I won’t compare Apple and Orange (albeit I prefer Mac on my lap and oranges on my glass), so the best is to compare OpenCL GPU-code and SSE2-optimized CPU-code, with actual ForceWare 190.89 video drivers. Fastest CPU implementation with hand-coding against great GPU implementation with adapted algorithms (but no hand-coding PTX)
- GeForce 9600M GT delivers 60Mpix/s, approximately the level of a Core2 Quad QX 9650, 4×3.0Ghz
- GeForce 9600 GT (under $100) delivers 170Mpix/s, 50% over any Core i7 965 4×3.2Ghz with 8 threads, that cost 1000$+!

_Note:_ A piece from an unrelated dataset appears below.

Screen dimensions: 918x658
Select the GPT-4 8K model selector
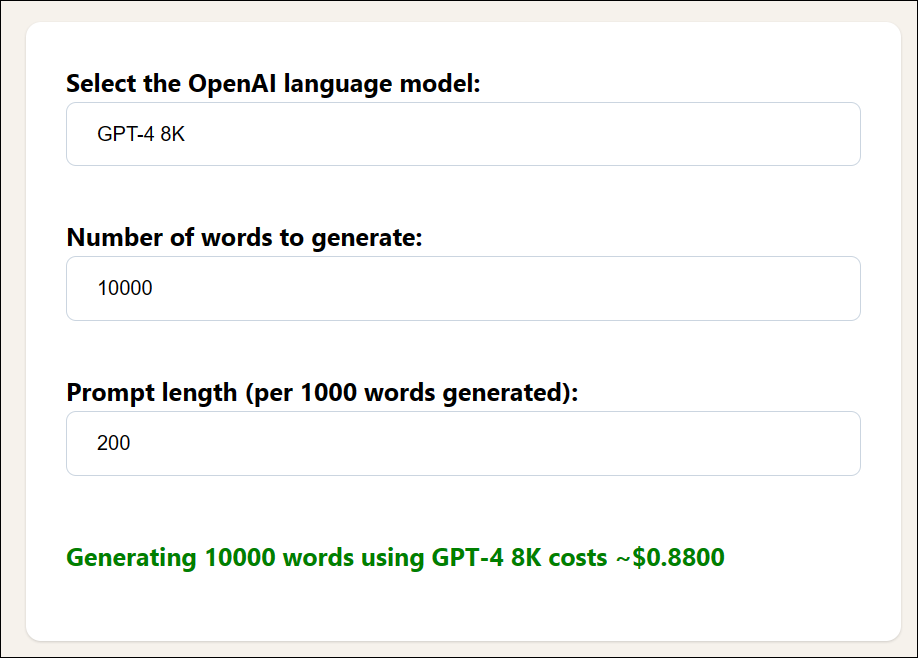pos(462,133)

I will finish talking about MCP79, GeForce 9400M integrated in most Mac, they offer with this benchmark the same level of performance than a Core2 Duo2 2×2.0Ghz with SSE2 optimized code, so it’s the opportunity to double (2X) performance on MacBook Air, aggregating CPU and GPU, and adds at least 60% performance on 2.53Ghz MacBook Pro based on GeForce 9400M.
Seems interesting, but imagine that a MacBook Air could be compared to a Core2 Duo 2×3.6Ghz desktop, or a MacBook Pro 2.53Ghz to a Core2 Quad 4×2.2Ghz desktop?
Or a MacBook Pro like mine, 2×2.8Ghz with GeForce 9600M GT, with the computational power of a Core2 Quad 4×4.5Ghz overclocked desktop, while running on battery, or to compare Apple and Apple, faster than an actual MacPro’s 4×2.26Ghz CPU???
PS: Oups, I do an error, on a MacBook Pro in Performance Mode, GeForce 9400M MCP79 and GeForce 9600M GT are BOTH active, and the gloable performance on SISoft Sandra 2009 SP4 benchmark is on a par with quad-core (8 threads) 2.66 Ghz MacPro CPU!!!